Cet échange d'égards et de civilités qui paraît particulier à notre pays, ce salut si futile en apparence et si peu réfléchi, exprime cependant une des pensées les plus profondes, un des plus nobles sentiments qui puissent animer un peuple. Les grandes pensées viennent du cœur, dit Vauvenargues, et que dit le cœur les hommes sont tous frères et tous égaux. Voilà la pensée qui engage le canadien à saluer son compatriote et l'étranger, l'inconnu et l'ami, à ôter son chapeau lorsque passe le riche ou l'indigent. Il fait ce que son cœur lui dit, ce que son âme lui inspire. Cet homme, ce voyageur m'est inconnu, dit-il, mais il est peut-être malheureux; qu'il soit consolé, il verra qu'il n'est pas seul sur la terre, que d'autres pensent à lui; et il lui souhaite le bonjour. Cet autre peut-être est un ami encore inconnu mais qu'il trouvera dans d'autres temps; il le salue pour lui dire qu'il est maintenant le sien et l'inviter par ce signe à reclamer son aide. Est-ce un homme puissant, un riche, qu'il sache que le canadien n'envie ni son rang ni sa fortune. Au pauvre, au malheureux, il dira le front découvert : que Dieu te bénisse, frappe et tu trouveras un abri sous mon toit. Voilà ce que veut dire le salut donné aux passants; c'est l'expression de la confraternité, de la justice et de l'égalité qui distinguent les canadiens. Cet usage indique aussi la persuasion de l'égalité entre tous les hommes, c'est une protestation de chaque instant, de tout un peuple, contre ces distinctions sociales qui

s'établissent au hasard, qui attribuent aveuglément, aux uns la fortune et la considération, aux autres le mépris et la misère; et cette idée de l'égalité est commune à tous les canadiens aussi bien que l'estime qu'ils ont pour toute personne en quelque position qu'elle se trouve placée. Chez la plupart des peuples, on se dit en parlant des autres hommes: je suis autant que vous, et l'on craindrait de perdre de son importance en leur témoignant le moindre respect; c'est l'orgueil et l'égoïsme, et la préférence de soi-même qui inspirent ce sentiment; n'est-il pas plus digne, plus généreux en saluant le passant comme font les canadiens, de dire: vous êtes autant que moi, je vous estime à l'égal de moi-même ?
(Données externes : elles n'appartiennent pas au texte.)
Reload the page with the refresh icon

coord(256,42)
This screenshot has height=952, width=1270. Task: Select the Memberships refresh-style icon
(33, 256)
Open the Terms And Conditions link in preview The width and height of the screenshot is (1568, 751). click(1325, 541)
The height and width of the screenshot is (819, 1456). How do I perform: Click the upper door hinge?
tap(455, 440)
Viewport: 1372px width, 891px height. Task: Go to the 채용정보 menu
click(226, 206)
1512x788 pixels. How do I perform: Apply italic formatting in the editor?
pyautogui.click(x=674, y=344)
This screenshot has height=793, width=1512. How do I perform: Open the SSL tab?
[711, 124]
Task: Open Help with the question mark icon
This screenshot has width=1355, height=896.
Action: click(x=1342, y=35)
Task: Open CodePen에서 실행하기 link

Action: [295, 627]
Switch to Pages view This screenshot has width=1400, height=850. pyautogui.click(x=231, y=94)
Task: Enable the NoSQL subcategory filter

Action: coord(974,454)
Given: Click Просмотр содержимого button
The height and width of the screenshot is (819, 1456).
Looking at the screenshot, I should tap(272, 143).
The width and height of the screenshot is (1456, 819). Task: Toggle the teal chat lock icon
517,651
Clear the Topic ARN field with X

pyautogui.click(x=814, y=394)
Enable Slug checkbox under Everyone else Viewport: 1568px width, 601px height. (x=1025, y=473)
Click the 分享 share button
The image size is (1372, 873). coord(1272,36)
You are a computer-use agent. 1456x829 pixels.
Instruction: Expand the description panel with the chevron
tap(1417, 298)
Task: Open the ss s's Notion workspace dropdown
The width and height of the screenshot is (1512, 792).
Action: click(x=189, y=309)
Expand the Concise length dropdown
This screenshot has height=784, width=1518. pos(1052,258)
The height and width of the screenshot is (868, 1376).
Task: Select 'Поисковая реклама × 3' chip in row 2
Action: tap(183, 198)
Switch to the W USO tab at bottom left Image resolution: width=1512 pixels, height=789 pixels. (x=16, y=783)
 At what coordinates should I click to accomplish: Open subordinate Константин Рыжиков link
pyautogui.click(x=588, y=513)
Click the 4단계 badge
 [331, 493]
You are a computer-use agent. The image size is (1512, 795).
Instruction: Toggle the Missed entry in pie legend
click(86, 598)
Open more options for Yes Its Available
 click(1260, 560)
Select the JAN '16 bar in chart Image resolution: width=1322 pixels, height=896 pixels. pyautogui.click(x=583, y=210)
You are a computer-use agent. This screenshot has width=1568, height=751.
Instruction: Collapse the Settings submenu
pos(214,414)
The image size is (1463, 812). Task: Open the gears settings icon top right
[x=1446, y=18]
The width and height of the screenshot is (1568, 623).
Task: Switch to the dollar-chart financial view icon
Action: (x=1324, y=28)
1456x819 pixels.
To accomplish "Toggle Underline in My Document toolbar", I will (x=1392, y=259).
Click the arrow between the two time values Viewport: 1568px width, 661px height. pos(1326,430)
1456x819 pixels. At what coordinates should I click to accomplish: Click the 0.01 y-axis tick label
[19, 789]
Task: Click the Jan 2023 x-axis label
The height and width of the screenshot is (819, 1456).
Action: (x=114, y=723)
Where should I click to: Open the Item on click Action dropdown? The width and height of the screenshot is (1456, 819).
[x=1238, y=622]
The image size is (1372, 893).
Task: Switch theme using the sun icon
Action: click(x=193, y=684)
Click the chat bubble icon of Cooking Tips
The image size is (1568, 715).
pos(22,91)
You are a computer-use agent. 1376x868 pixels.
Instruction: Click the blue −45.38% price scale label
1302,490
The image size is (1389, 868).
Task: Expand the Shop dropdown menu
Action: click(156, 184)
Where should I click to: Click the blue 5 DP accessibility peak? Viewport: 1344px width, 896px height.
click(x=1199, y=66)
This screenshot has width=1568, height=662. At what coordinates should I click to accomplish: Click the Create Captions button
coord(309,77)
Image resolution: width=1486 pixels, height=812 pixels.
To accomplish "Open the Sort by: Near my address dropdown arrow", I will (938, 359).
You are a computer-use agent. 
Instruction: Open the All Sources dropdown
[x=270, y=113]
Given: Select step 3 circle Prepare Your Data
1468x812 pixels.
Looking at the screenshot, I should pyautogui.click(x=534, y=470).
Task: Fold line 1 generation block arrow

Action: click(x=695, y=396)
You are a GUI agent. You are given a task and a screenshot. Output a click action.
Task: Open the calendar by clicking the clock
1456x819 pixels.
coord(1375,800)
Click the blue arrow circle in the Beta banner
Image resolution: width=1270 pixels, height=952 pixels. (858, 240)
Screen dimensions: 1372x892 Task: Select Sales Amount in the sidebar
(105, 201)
Cette habitude de saluer tout le monde indistinctement a encore sa source dans un sentiment religieux et appartient à la plus haute philosophie. L'homme est sur cette terre celui de tous les êtres qui se rapproche le plus de la divinité. Il a été créé à son image, et son âme est le souffle de Dieu. Si sa nature est tellement élevée, si la meilleure partie de lui-même a une origine aussi sublime, ne mérite-t-il pas tous les égards? n'est-il pas digne de tous les respects? et honorer l'humanité, honorer l'homme n'est pas rendre hommage à son créateur. En effet l'esprit de Dieu est partout vivant dans l'humanité; chez le bon et le méchant, chez le grand et le petit, chez l'enfant nouvellement mis sur la terre, chez le vieillard prêt à remonter vers son auteur, chez la femme qui, plus souvent que nous, pense à Dieu, et s'élève davantage vers lui en l'adorant avec plus de ferveur. Il semble donc que tous les hommes quels qu'ils soient, ont droit à notre respect; cette consiration, mes amis, aussi bien que la vénération due à nos anciens usages, vous engagera à faire comme jusqu'ici, à conserver l'habitude de saluer les passants.

GUIL. LEVESQUE (1).

(1) M. Guil. Levesque est avocat du barreau de Québec. Il fut un de ceux qui furent condamnés à mort par la cour martiale de Sir John Colborne, pour avoir pris part au mouvement insurrectionnel de 1838. Son jeune âge, il n'avait alors que dix-neuf ans, le fit gracié, mais à condition qu'il irait vivre à cent lieues de la frontière.